Indonesia too complex to be treated
as a pariah
Thomas Friedman
The New York Times
JAKARTA -- Pound for pound, Indonesia has to be the least understood country in the world. With 200 million people, it is the globe's fourth-largest nation and by far the largest Muslim country -- triple the population of Iran.
It takes the same time to fly across the 17,000 islands and 300 different ethnic groups that make up Indonesia as it does to fly across the United States.
But ask most Americans about Indonesia and only three things are likely to come to mind: Bali, East Timor and "The Year of Living Dangerously" starring Mel Gibson.
The US looms somewhat larger in Indonesia. The US Congress has been one of the main forces pressing for improved rights for Indonesian workers, as well as for the much brutalised people of East Timor.

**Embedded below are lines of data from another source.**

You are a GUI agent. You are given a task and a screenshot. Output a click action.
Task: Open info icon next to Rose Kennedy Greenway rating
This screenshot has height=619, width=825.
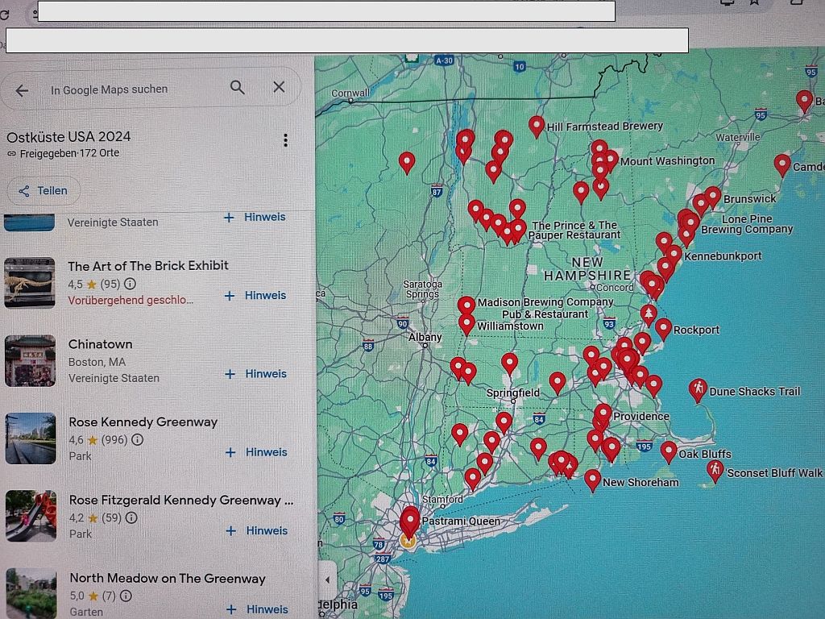coord(138,440)
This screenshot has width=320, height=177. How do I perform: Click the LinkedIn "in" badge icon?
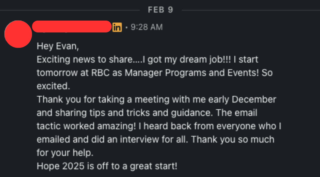[117, 27]
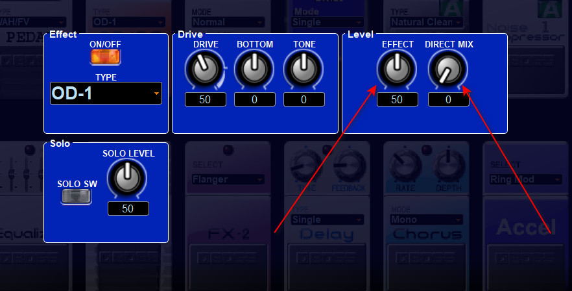
Task: Click the dimmed Accel pedal label
Action: coord(526,227)
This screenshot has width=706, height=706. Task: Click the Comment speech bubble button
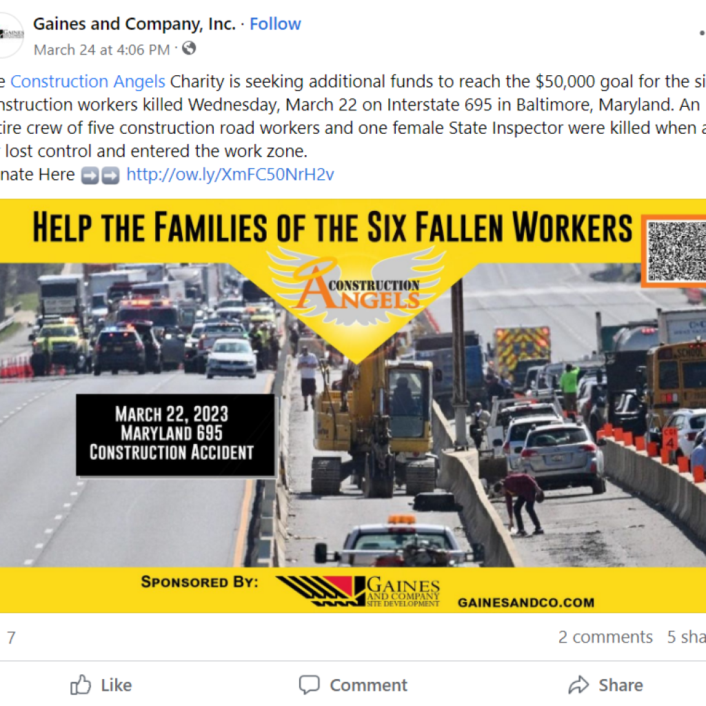pyautogui.click(x=353, y=685)
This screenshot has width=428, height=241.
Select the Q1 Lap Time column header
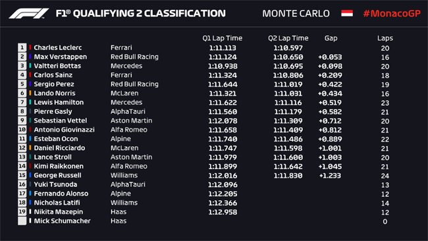coord(222,38)
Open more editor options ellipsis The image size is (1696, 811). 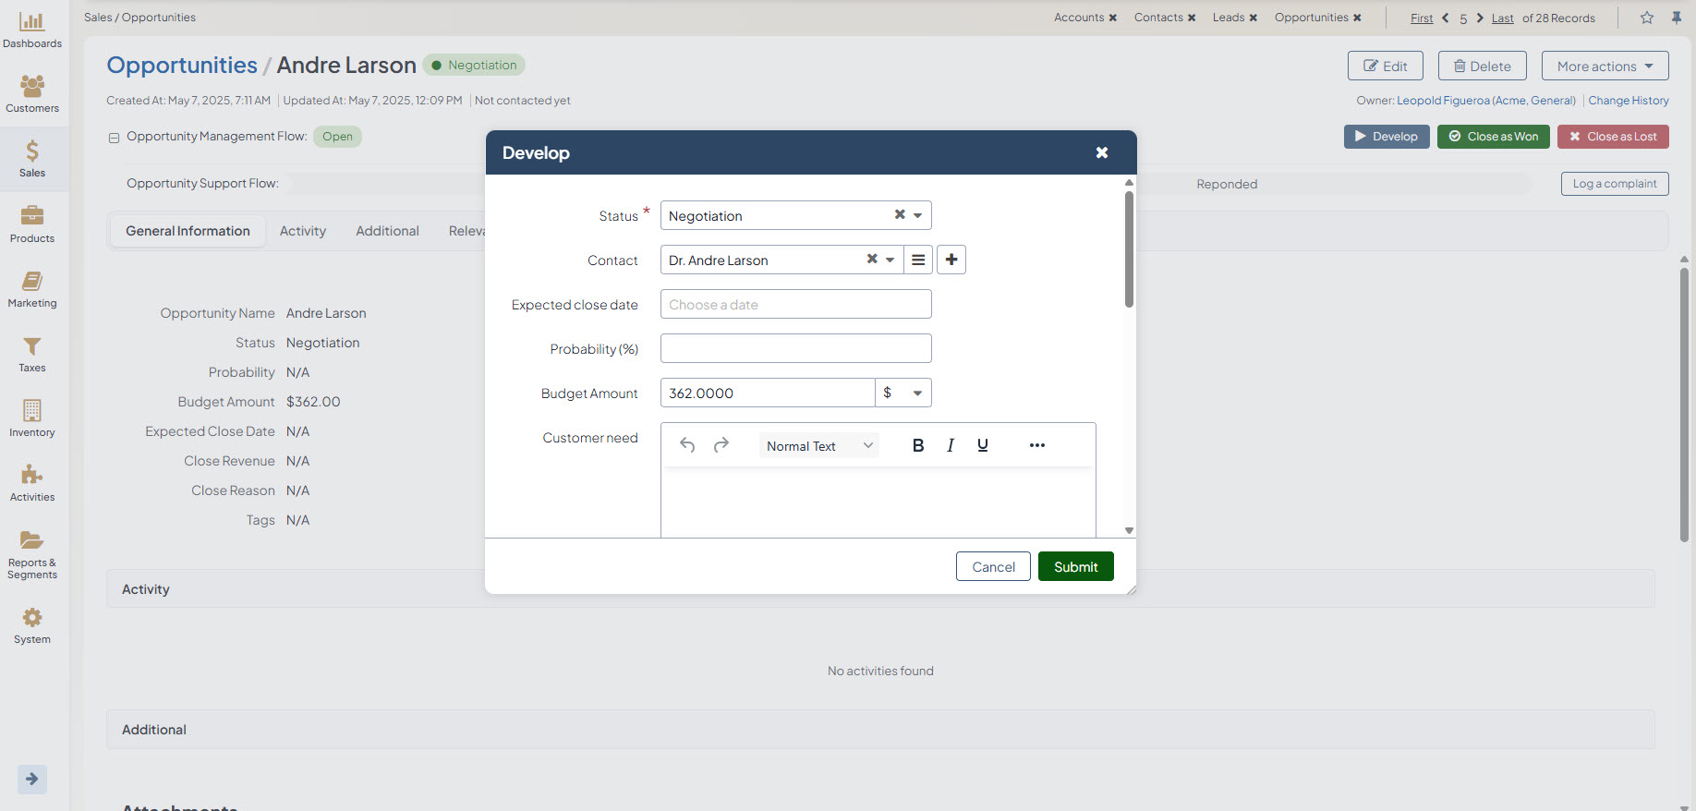tap(1036, 445)

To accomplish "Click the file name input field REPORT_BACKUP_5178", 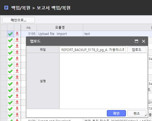I will point(93,50).
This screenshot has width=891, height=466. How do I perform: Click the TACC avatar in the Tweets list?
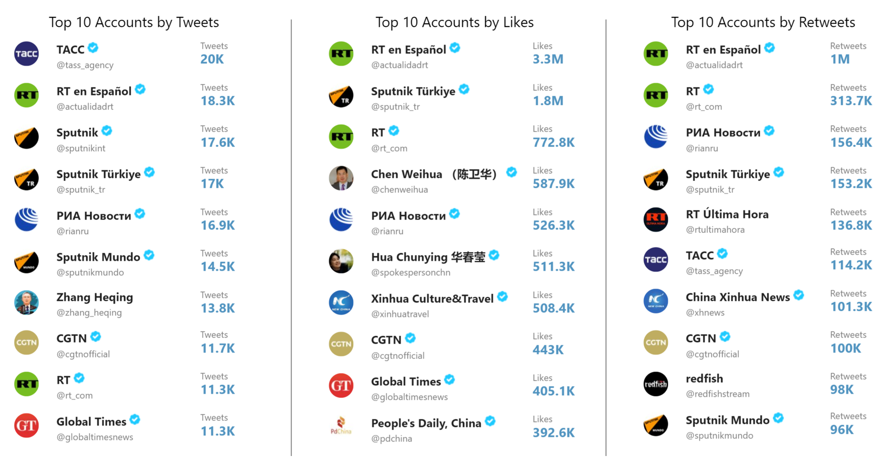tap(26, 54)
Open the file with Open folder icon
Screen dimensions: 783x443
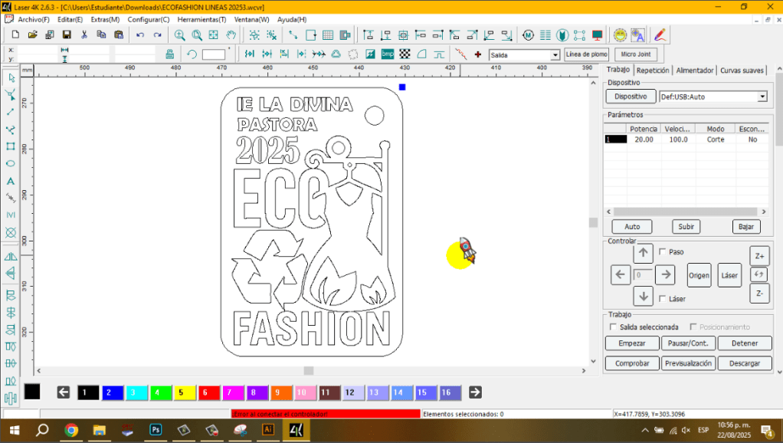click(x=32, y=35)
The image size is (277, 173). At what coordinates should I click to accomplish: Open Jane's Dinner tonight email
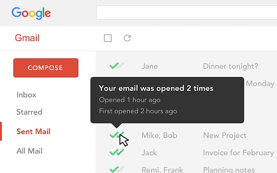pyautogui.click(x=230, y=66)
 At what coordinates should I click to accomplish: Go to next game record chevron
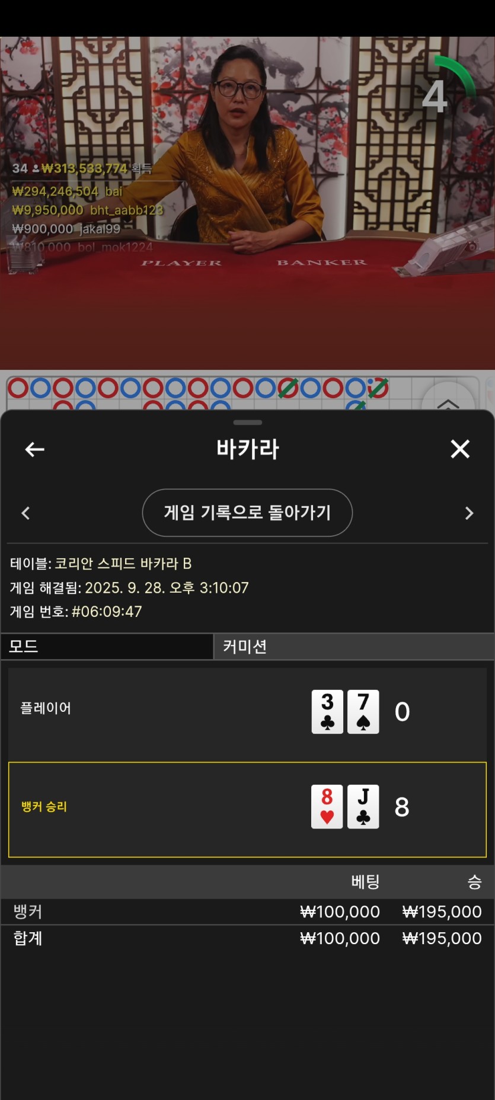pyautogui.click(x=469, y=513)
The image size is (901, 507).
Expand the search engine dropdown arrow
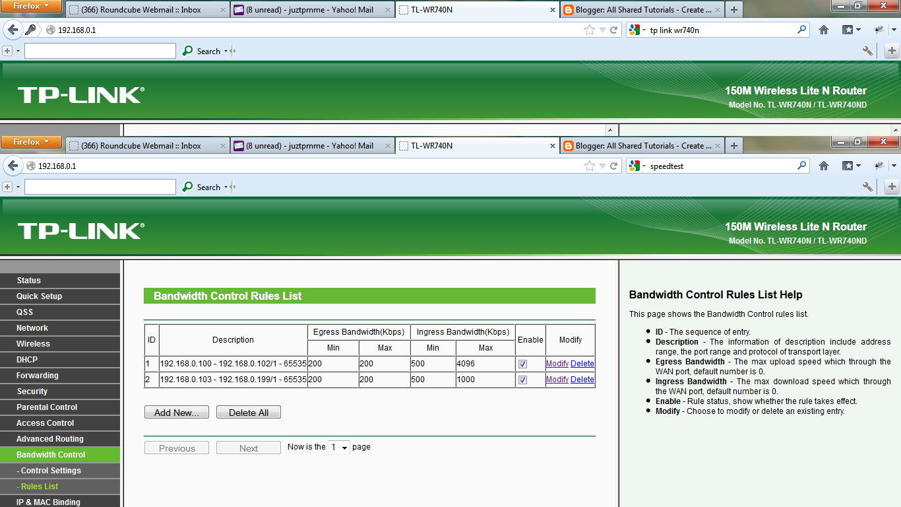[643, 166]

Human rights activists here say the US spotlight has been crucial in keeping Indonesia's leaders focused on addressing abuses, even if progress is sporadic and at a snail's pace.
But in the wake of recent moves by Congress to block the sale of nine F-16 fighter jets to Indonesia and to freeze the training of Indonesian military officers in America -- because of Indonesia's occupation of East Timor -- Indonesians are beginning to fear that something new is going on: that America is going from criticising them for certain abuses to turning Indonesia into a pariah state -- another Burma, China, Iraq or Iran.
Angered by congressional criticism of its human rights record, Indonesia pulled out of the military aid programme and the F-16 deal last month.
Indonesia is too complex to be a pariah.
It has probably the best macroeconomic management of any developing nation, along with mind-boggling corruption; it has political repression along with a tolerance for hundreds of independent non-governmental human rights groups and a press that is unafraid to write about abuses; it has occasional church burnings, but the most popular Muslim leader in the country sent his daughter to study in Israel.
As a banned newspaper editor here told me: "The Indonesian government is a police state about six hours a day.
"The other 18 hours you can negotiate with it, bribe it, ignore it or go around it."
And strategically, Indonesia is the keystone of Asean, the main counterweight to China and Japan in this region.
Turning Indonesia into a pariah will produce a nationalist backlash here among the good guys, let alone the bad.
Listen to Foreign Minister Ali Alatas.
"What we had hoped," he told me, "was that public opinion would not forget Indonesia's constructive role in world affairs. We are not a pariah country that is looking inwards or that deserves to be hit on one issue only.
"Yes, we have an issue, we have East Timor, but that's a complex issue with a long history that we are trying to resolve. We are a huge society in continual growth. It is not an easy country to govern and we have come very far."
He added: "We are not causing the world problems because we have dreams of becoming a nuclear power. We don't believe in that.
"Economically, we have been at the forefront of the North-South dialogue, but with a very rational voice. We are the biggest Islamic population, but we are not an Islamic state.
"Take all of these factors and I think, humbly, we don't deserve to be put into a corner and to be told, 'You are a pariah nation and we must clobber you all the time because of East Timor'."
"You can criticise us about human rights; no country is beyond criticism on human rights," he continued. "We would prefer that you don't criticise us by shouting from the roofs, but that you sit down and, as a friend, say: 'Look, we don't like the way you do things. You better change because you're getting in trouble.' But why link it to such things as Imet?"
Imet -- International Military Educational Training -- is a programme under which the Pentagon trains foreign military officers in military matters and human rights.
After the 1991 Dili massacre, Imet for Indonesian officers was suspended; the ban was lifted in 1996.
"Indonesia is a friend of the US, not an enemy," Mr Alatas said.
"It is important not to make it an opponent. Because an Indonesia that is feeling unjustifiably pushed around, an Indonesia that feels that Indonesia-bashing is going on, reaches a point where it says: 'Well, okay, we've done what we can. If that is not understood, then we'll just shrug our shoulders and continue on'."